Every year as the end of November draws near, New York City prepares for its annual Macy’s Thanksgiving Day Parade, a holiday staple since 1924.
For 2.5 miles and roughly three hours, colorful balloons, floats and performers dazzle crowds as they march through Manhattan, beginning at 77th Street and Central Park West and meandering through the city before ending at Macy’s landmark store in Herald Square.
According to The Smart Shopper's 2016 report, the average total cost to hold the parade itself is $10.4 million to $12.3 million, with costumes alone coming to about $2 million and property taxes amounting to another $138,573.
Logistics and coordination of the event run from $1.5 million to $3.4 million, covering workers, parade supplies and helium for the balloons. Despite the fact that it’s held only once a year, the procession boasts a full-time staff of 26 employees and another 10 to 15 part-time workers, with $1.3 million of the parade’s logistics funds set aside for their salaries.
Then, of course, there are the iconic balloon floats. These behemoths can soar up to five to six stories in the air and require anywhere from 50 to 90 handlers, who are all paid, to control them.
Each float needs 300,000 to 700,000 cubic feet of helium in order to fly; filling them all costs a minimum of $510,000, according to The Smart Shopper.
While characters like Spider-Man and SpongeBob SquarePants are familiar faces in the procession, adding a new one costs quite a bit more. The price to sponsor a returning balloon is $90,000, but participants shell out $190,000 to bring in a new one.
The price for a new float includes construction, which can take four to nine months, with average expenses ranging from $30,000 to $100,000 per float, The Smart Shopper reported.
Although helium prices and parade staffer salaries cost a pretty penny, the real money goes to security.
No major event can be held in post-9/11 New York City without a massive police presence. Out of all of the city's yearly events, including the St.
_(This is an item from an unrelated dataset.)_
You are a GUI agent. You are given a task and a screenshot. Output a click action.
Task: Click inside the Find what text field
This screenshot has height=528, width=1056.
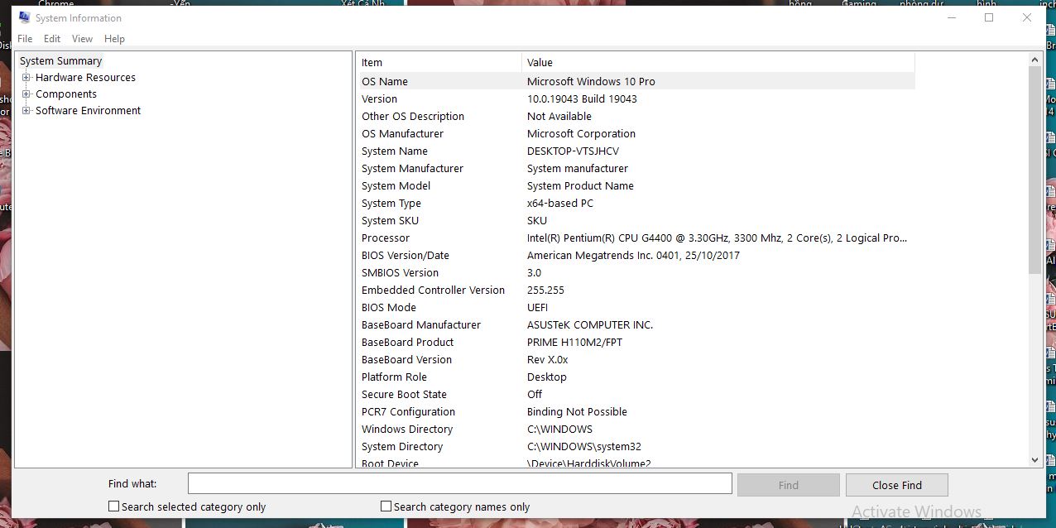[x=459, y=483]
Patrick's Day Parade, the New York City Marathon and the NYC Village Halloween Parade, the Thanksgiving tradition is the police department's biggest in terms of security, according to the New York Times.
Officials have been tight-lipped about the cost, but with thousands of police officers, bomb-sniffing dogs, and rooftop snipers, it isn't cheap.
In fact, the cost of the department's parade-related work was high enough that in 2010, the city required that the parade be kept under five hours and its route reduced by 25 percent, which slashed the overall price for police presence by $3.1 million, according to the New York Times report.
The procession that year cost the city $192,000 in police overtime alone, according to the New York City Independent Budget Office. Five years later, former Police Commissioner William Bratton said more than 2,500 officers were deployed along the parade route, breaking the department's record for the largest number of officers ever assigned, NBC News reported.
This year’s 93rd Macy’s Day Parade will take place on Nov. 28. Starting at 9 a.m., it will feature 16 giant character balloons, 40 novelty balloons and other inflatables, 26 floats, 1,200 cheerleaders and dancers, 1,000 clowns and 11 marching bands, according to Macy’s website.